#### [Given exercise]
Copy the records below, swapping "chevron" for "arrow" and leaving every other word intact. Omit the pictures from your copy.

##########

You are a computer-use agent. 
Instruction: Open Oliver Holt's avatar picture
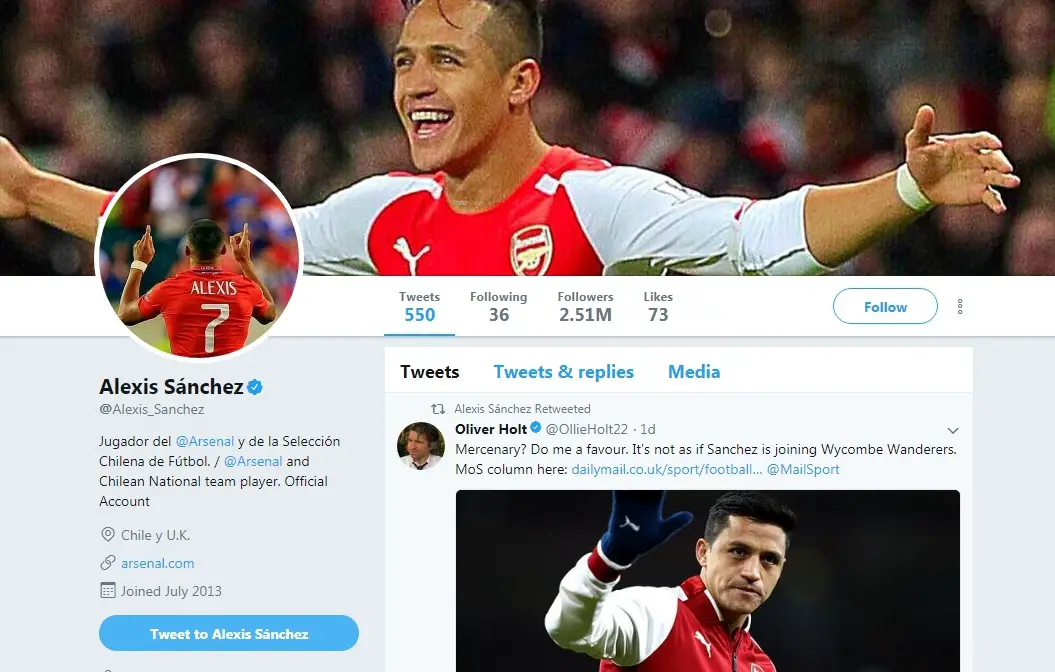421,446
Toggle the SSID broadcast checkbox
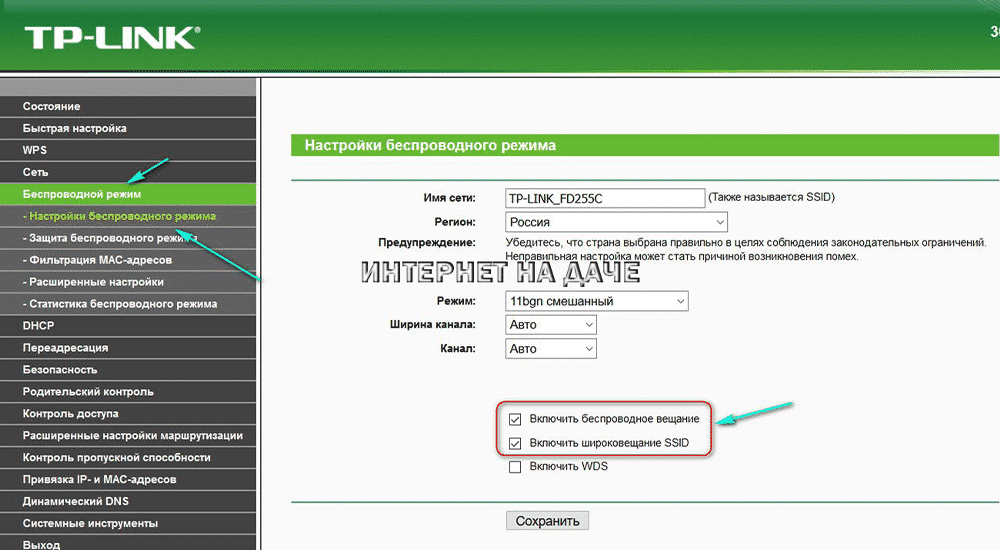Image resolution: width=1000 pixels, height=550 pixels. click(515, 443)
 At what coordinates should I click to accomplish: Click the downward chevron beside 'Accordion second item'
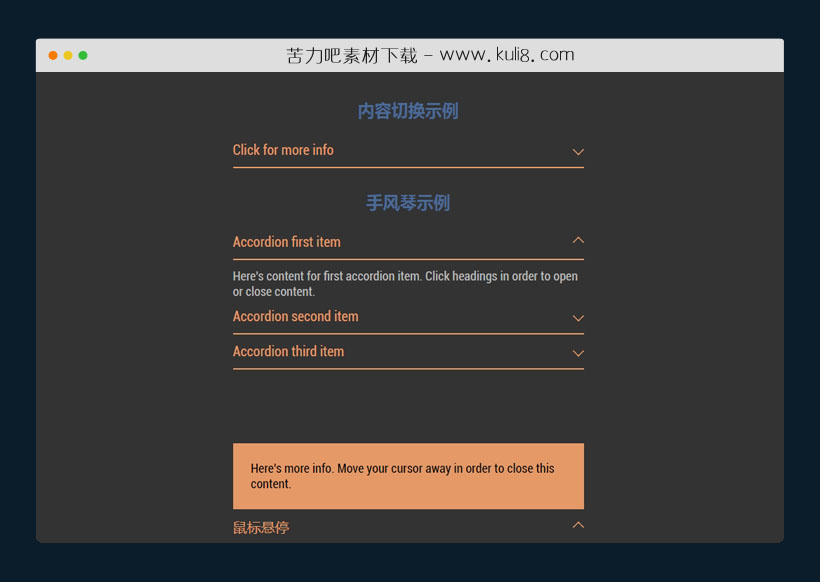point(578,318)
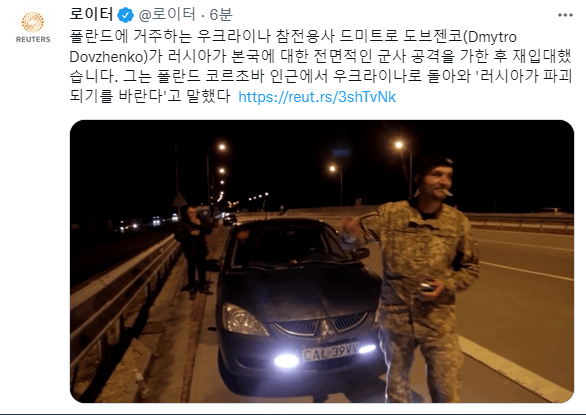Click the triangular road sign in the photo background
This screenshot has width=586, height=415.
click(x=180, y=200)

##########

#### [Complete answer]
You are a computer-use agent. 
Instruction: Open Oliver Holt's avatar picture
421,446
Toggle the SSID broadcast checkbox
Image resolution: width=1000 pixels, height=550 pixels. click(515, 443)
 At what coordinates should I click to accomplish: Click the downward arrow beside 'Accordion second item'
point(578,318)
Click the triangular road sign in the photo background
This screenshot has width=586, height=415.
click(x=180, y=200)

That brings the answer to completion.